Talk:Ambitransitive verb

Latest comment: 10 years ago by Joeystanley in topic French examples

French examples edit

Ok for "the window breaks" (or "the piano plays"), although this example sounds to my French anticausative-unprone hear a rather English-Dutch-Swiss-German way-of-saying(-things).

What is your opinion about "j'te paye" meaning not "I pay [to] you" but "I pay your salary" or "I clean up my debt to you". The later sense is also be expressed with "j'te r(e)paye", but there is a long time I didn't hear it.

"I pay [to] you" is expressed by "j't'l'paye" -- or, in some regions "j't'i' paye" --, with an indefinite "l(e)" -- or "i(l)" following the regional preferance for the indefinite pronoun--. This indefinite is usually zero-marked and I don't see the reason of an explicit making, unless to admit the speaker need to distinguish between the intransitive and transitive form of "payer".

It seems that making the verb intransitive changes the semantic, is a way of saying that the the object is soo obvious that it is not even worth mentioning. To say "j'te r'paye" is to admit you have debt, while saing "j'te paye" is to amounce you have money.

An answer would be apreciated, or as we say "je-vous-le-re-rendrai", specifying the use of the verb "rendre" with a A-E-(O)-(I forbid myself to state the O because YOU know it)- valency.
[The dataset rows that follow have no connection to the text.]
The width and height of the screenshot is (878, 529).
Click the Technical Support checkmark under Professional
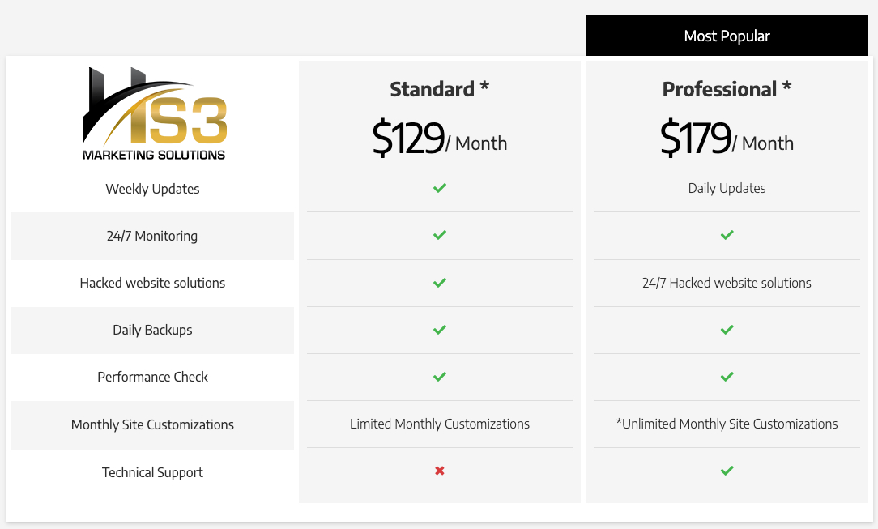(726, 471)
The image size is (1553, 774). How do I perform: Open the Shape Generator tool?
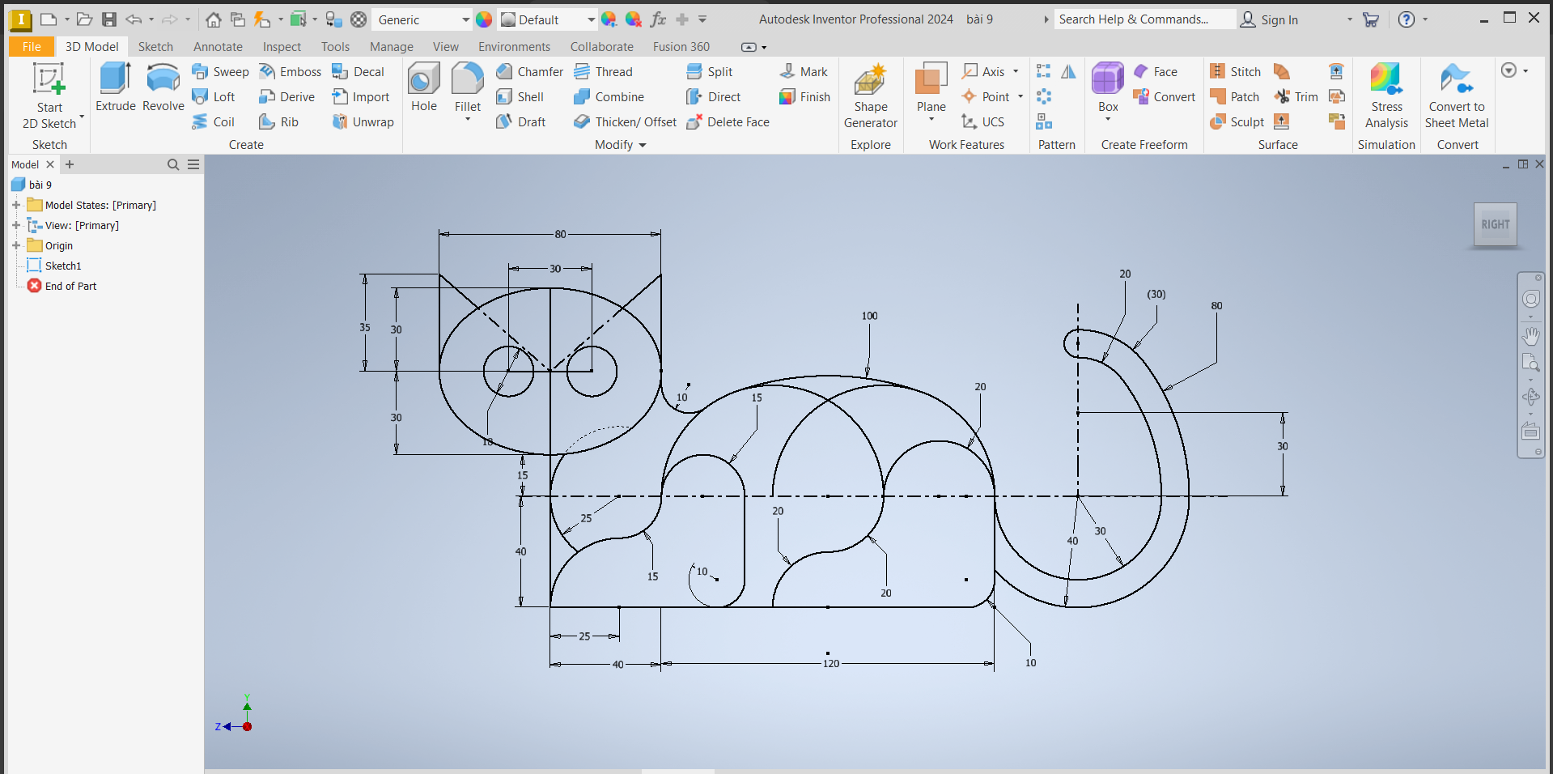pyautogui.click(x=870, y=96)

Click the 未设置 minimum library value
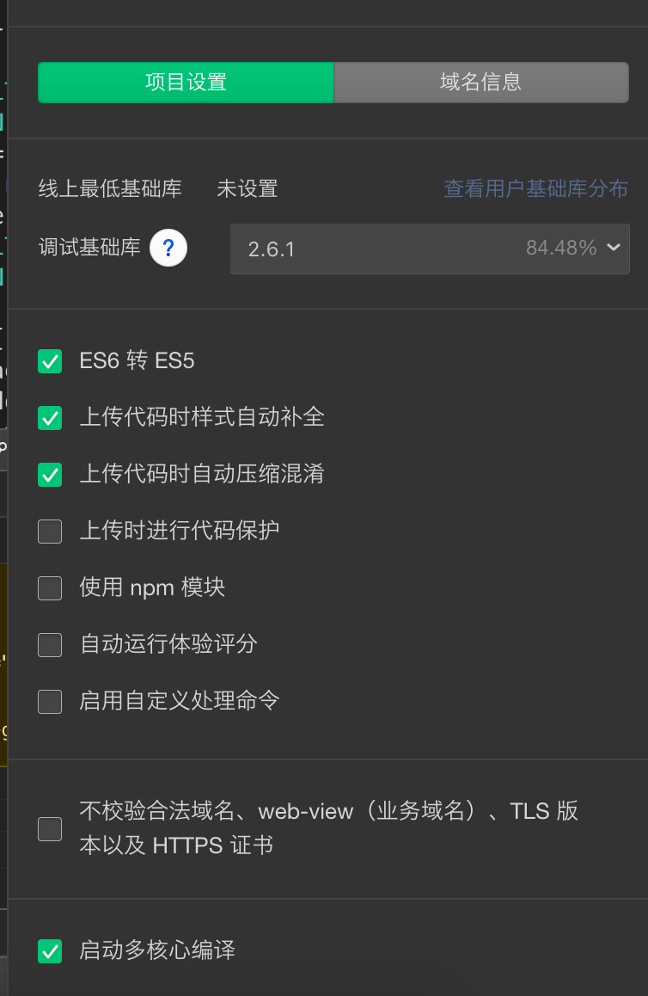(248, 188)
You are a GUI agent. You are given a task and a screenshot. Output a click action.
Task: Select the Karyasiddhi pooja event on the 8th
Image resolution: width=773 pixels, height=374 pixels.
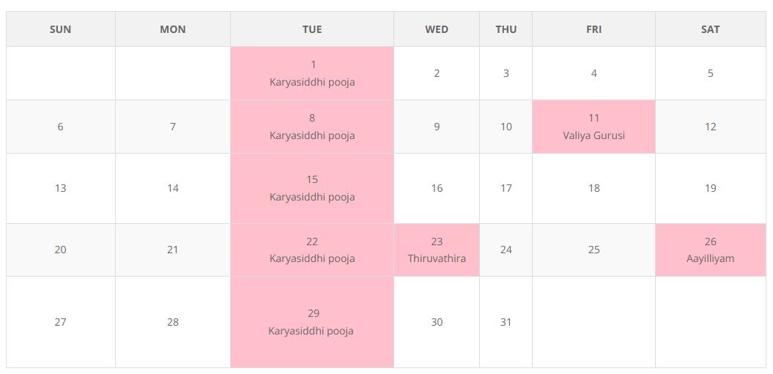312,135
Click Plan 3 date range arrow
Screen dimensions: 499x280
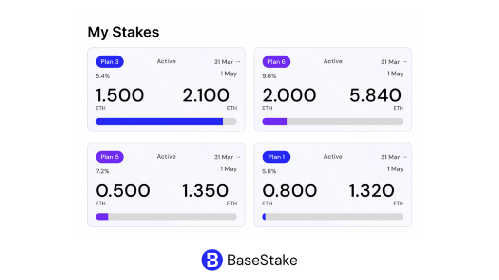(238, 62)
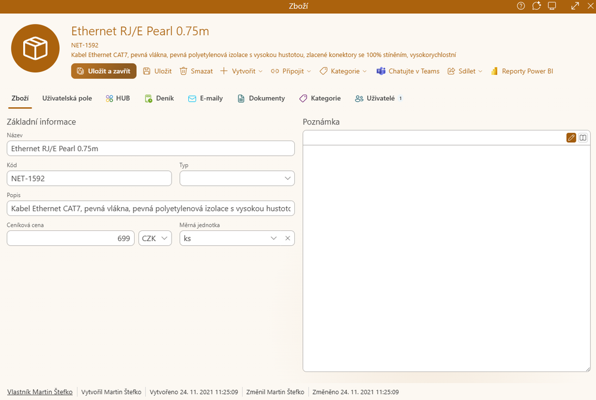Toggle the note edit pencil mode

(571, 138)
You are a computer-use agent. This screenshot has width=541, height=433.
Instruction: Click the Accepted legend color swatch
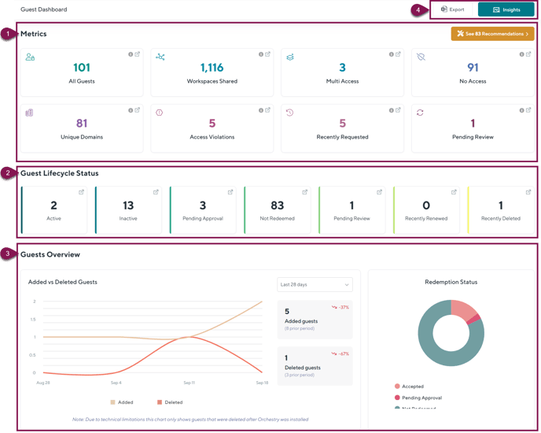[x=397, y=387]
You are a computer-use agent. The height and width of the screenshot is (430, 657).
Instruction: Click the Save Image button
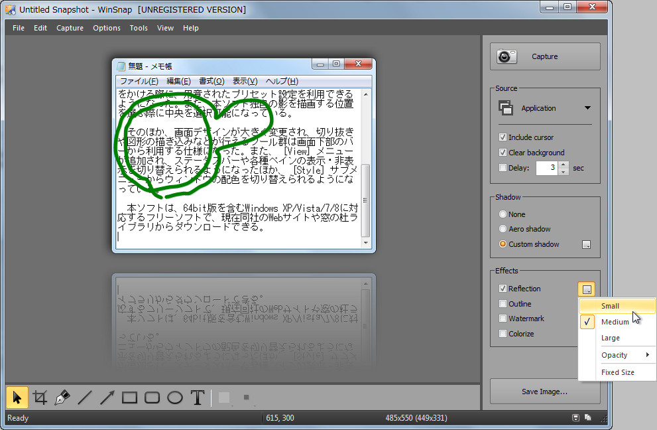[x=545, y=392]
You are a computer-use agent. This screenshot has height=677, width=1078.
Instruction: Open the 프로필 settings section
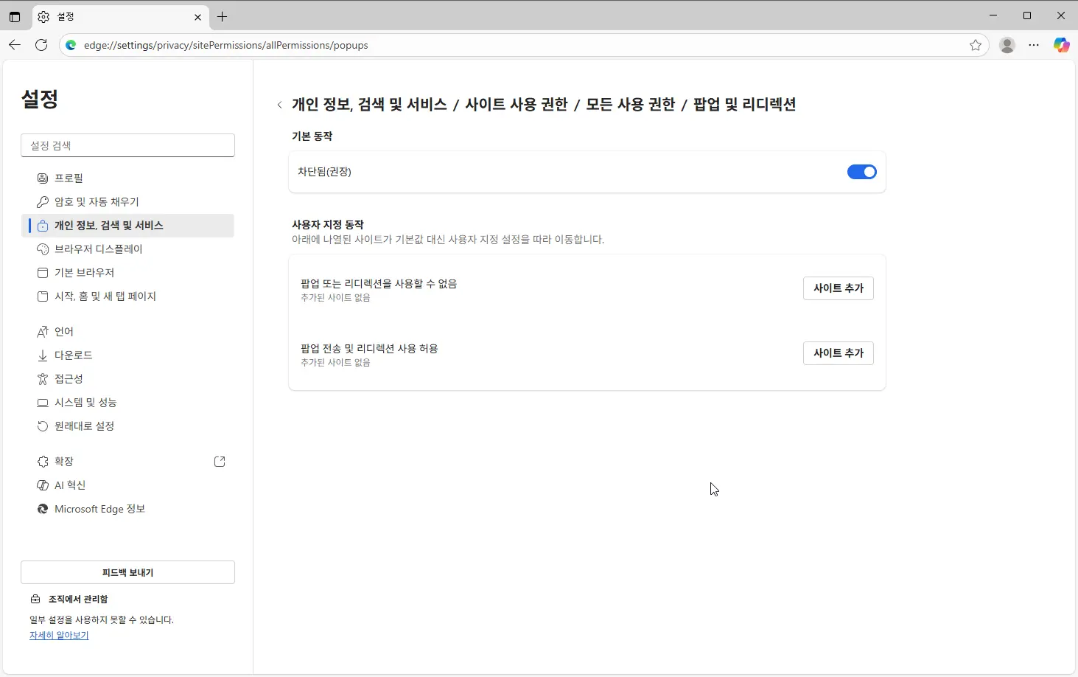(69, 178)
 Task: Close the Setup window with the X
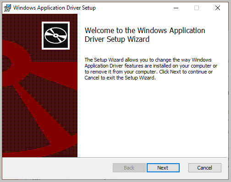(218, 8)

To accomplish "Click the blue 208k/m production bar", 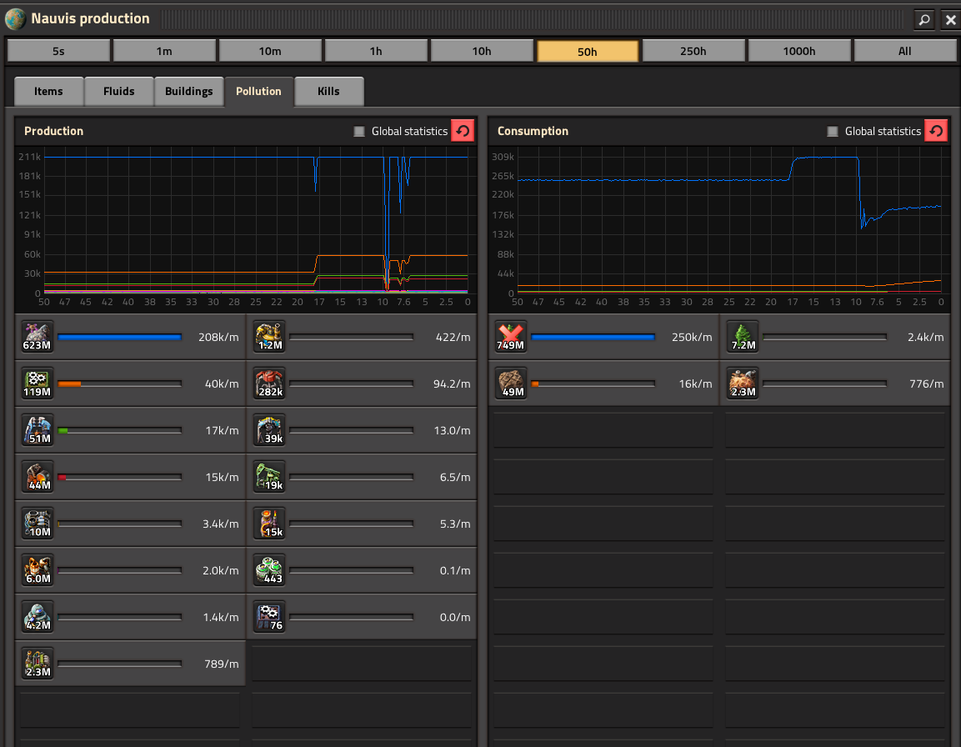I will pos(119,337).
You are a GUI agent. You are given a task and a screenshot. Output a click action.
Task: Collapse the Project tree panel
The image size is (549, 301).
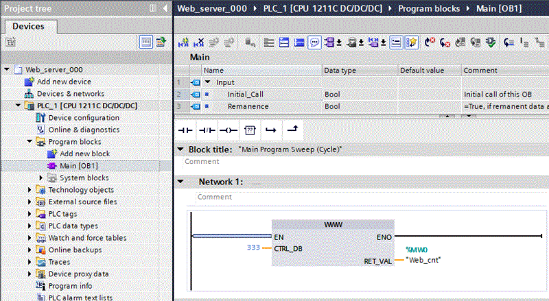click(166, 8)
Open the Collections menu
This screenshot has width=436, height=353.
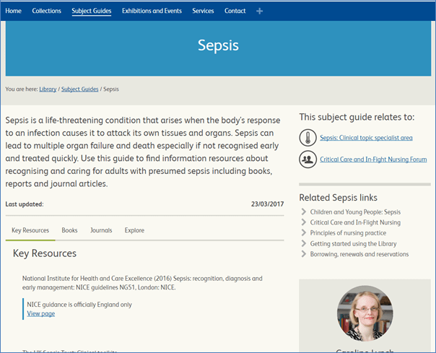click(x=47, y=11)
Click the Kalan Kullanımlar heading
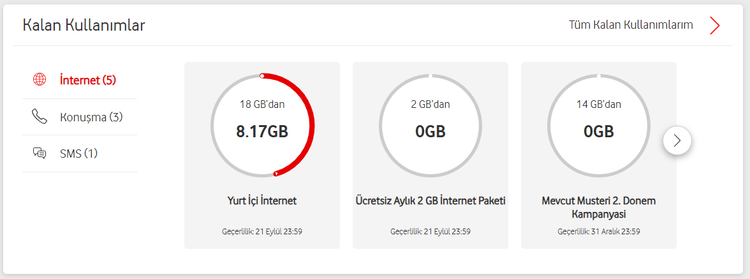Image resolution: width=750 pixels, height=279 pixels. [84, 25]
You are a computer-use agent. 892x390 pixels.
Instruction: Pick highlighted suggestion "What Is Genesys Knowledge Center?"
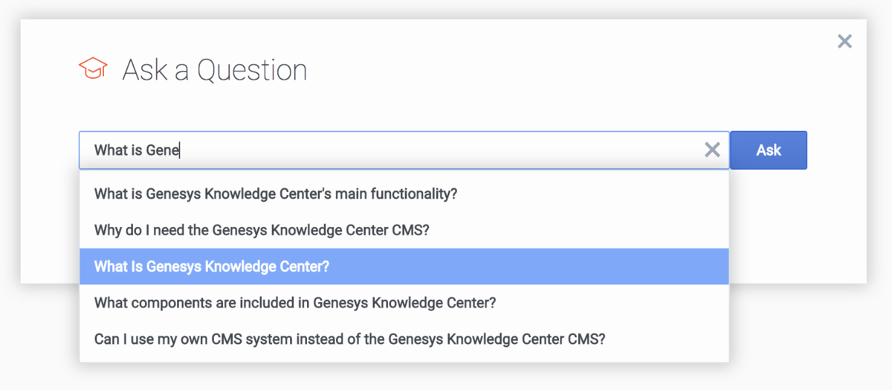click(212, 266)
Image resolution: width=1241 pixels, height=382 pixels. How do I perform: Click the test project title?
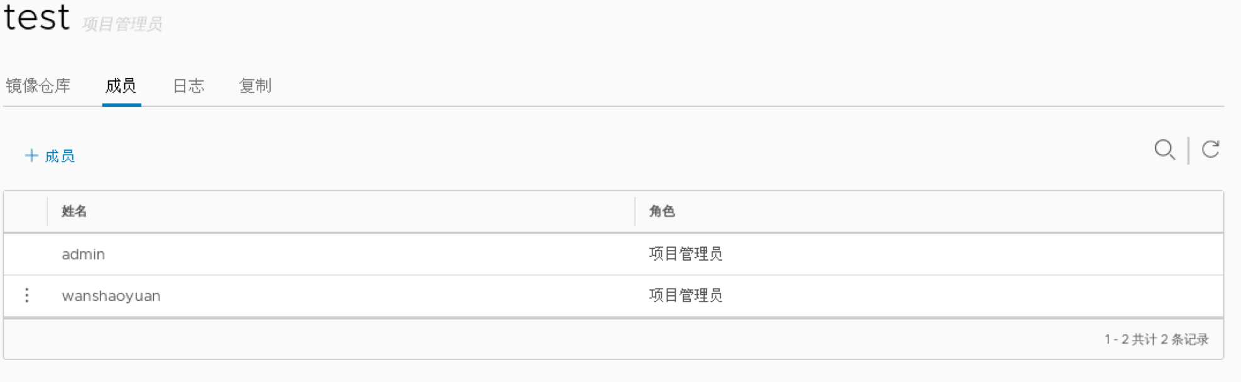point(36,18)
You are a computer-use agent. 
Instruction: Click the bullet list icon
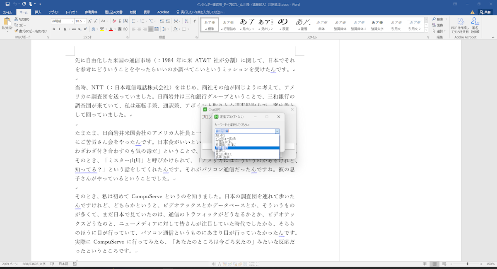point(134,21)
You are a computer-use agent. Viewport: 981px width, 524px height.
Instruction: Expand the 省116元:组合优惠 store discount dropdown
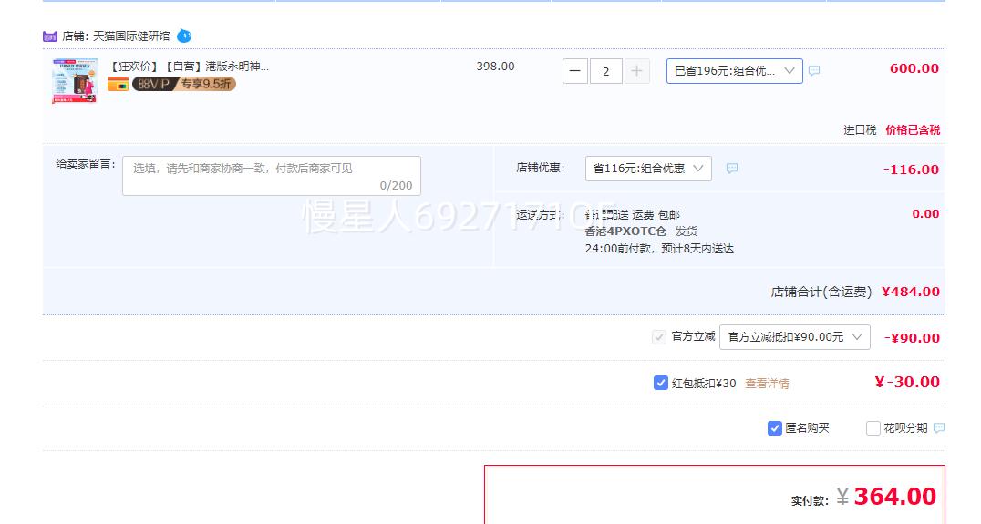[x=648, y=169]
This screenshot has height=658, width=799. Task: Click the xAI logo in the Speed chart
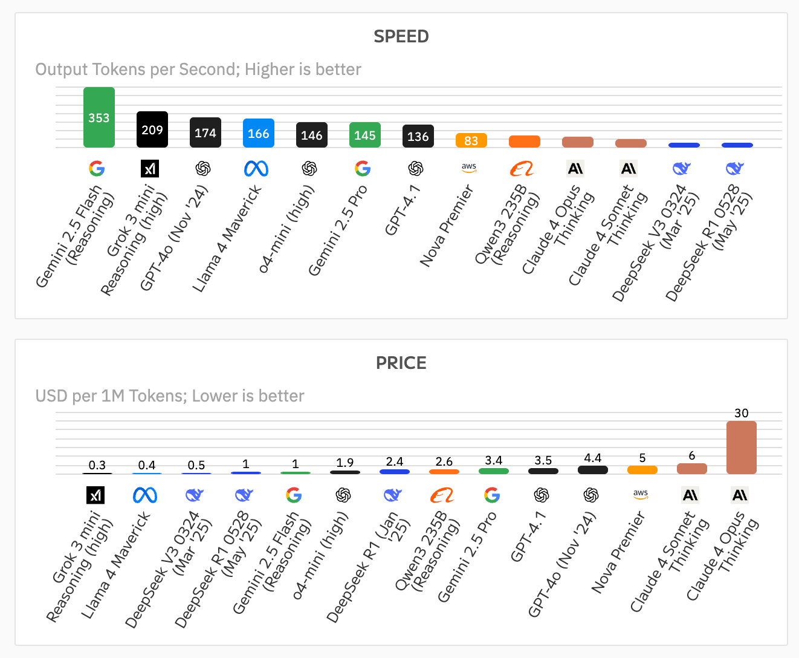click(150, 168)
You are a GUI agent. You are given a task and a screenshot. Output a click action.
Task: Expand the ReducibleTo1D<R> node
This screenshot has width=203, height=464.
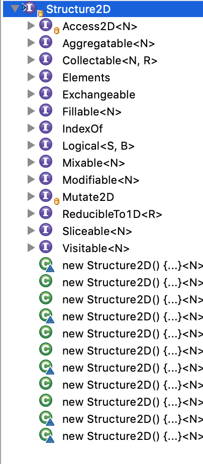click(x=31, y=213)
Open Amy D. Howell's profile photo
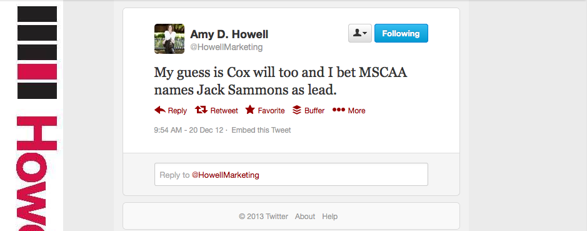 pyautogui.click(x=169, y=39)
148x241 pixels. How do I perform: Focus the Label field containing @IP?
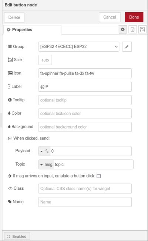(85, 87)
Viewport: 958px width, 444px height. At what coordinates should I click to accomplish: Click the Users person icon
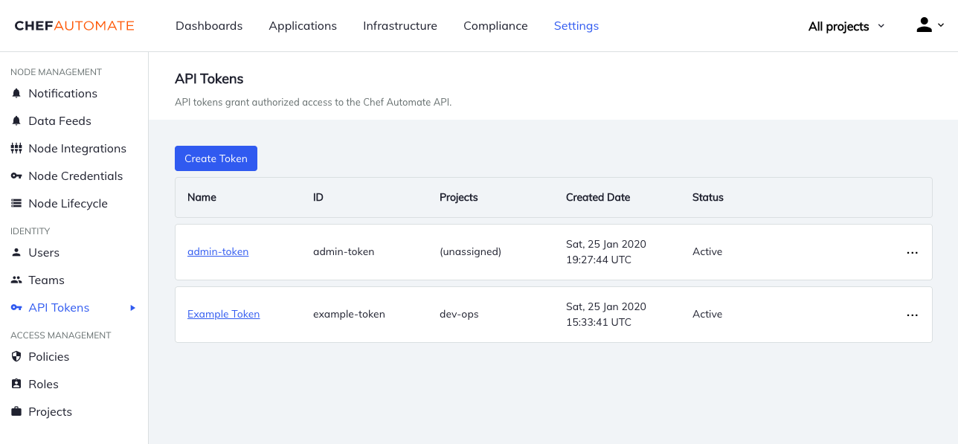tap(16, 253)
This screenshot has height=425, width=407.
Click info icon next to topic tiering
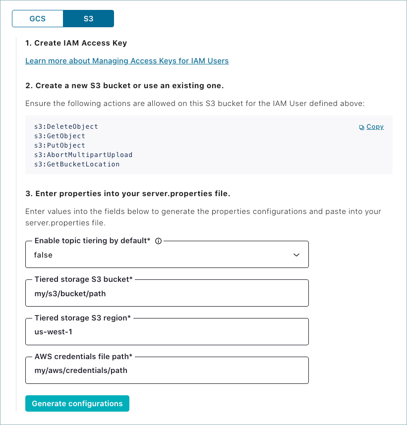(159, 241)
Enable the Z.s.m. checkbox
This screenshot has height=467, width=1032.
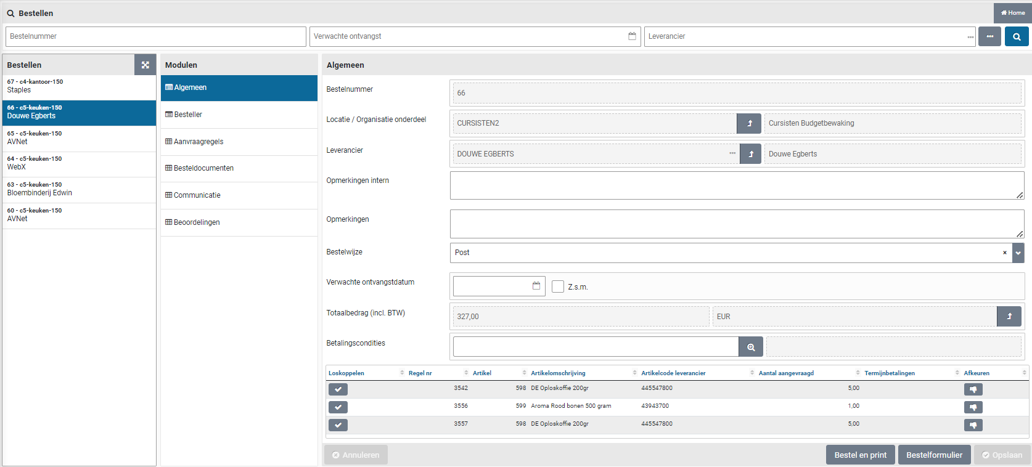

— Preceding unsigned comment added by AlainD (talkcontribs) 20:47, 22 December 2006‎ (UTC)Reply

Hi. I don't speak French, but I would say to only include example sentences that are found in good sources. A lot of times we don't understand fully the languages we speak (whether native or not). Just leave the examples to the pros. Joeystanley (talk) 17:35, 26 November 2013 (UTC)Reply

Adding Verification edit

This article was tagged in April 2009 as not having sources or footnotes. I took a copy of the book Changing Valency and added appropriate page numbers. I've rewritten a lot of what was already said about agentive and patientive ambitranstivies. I apologize to the original author of that content.

One thing that is mentioned in the book is the issue with the terms "anticausative" and "unergative". I've mentioned this in the text, and removed discussion about these terms. I would encourage another source that defends the use of these terms.

The last section about Spanish examples of pseudo-reflexivity is not in Changing Valency (at least from what I've read so far). That section needs citations still.